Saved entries

____________________

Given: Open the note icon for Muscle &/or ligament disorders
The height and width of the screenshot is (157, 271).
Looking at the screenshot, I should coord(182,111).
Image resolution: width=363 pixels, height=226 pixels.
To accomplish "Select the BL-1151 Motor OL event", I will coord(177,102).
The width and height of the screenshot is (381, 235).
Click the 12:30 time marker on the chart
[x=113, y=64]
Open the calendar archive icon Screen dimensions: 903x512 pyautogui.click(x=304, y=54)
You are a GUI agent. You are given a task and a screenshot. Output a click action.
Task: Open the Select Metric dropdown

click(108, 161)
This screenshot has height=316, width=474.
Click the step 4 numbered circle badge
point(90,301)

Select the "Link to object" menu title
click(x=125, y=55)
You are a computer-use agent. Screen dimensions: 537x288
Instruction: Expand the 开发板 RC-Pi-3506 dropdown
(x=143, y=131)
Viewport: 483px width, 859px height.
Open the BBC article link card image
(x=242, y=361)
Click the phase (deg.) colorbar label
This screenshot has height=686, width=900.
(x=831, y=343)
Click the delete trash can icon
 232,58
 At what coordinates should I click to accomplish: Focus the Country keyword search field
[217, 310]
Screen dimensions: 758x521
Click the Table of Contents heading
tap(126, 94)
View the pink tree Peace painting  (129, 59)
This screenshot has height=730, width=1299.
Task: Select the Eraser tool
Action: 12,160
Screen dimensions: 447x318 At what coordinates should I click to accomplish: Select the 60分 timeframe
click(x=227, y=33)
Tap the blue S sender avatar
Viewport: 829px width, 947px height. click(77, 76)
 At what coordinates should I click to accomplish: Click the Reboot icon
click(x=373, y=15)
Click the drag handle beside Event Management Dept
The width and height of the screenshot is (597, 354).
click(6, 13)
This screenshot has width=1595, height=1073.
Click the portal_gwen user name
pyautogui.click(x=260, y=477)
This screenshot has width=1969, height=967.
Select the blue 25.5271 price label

____________________

TASK OBJECTIVE:
Having output the line that contains "The width and height of the screenshot is (381, 235).", stop. Every line before it, back to the first line of the data, must be reproduced exactly.

EXERCISE ANSWER:
Given: Open the note icon for Muscle &/or ligament disorders
The height and width of the screenshot is (157, 271).
Looking at the screenshot, I should coord(182,111).
Image resolution: width=363 pixels, height=226 pixels.
To accomplish "Select the BL-1151 Motor OL event", I will coord(177,102).
The width and height of the screenshot is (381, 235).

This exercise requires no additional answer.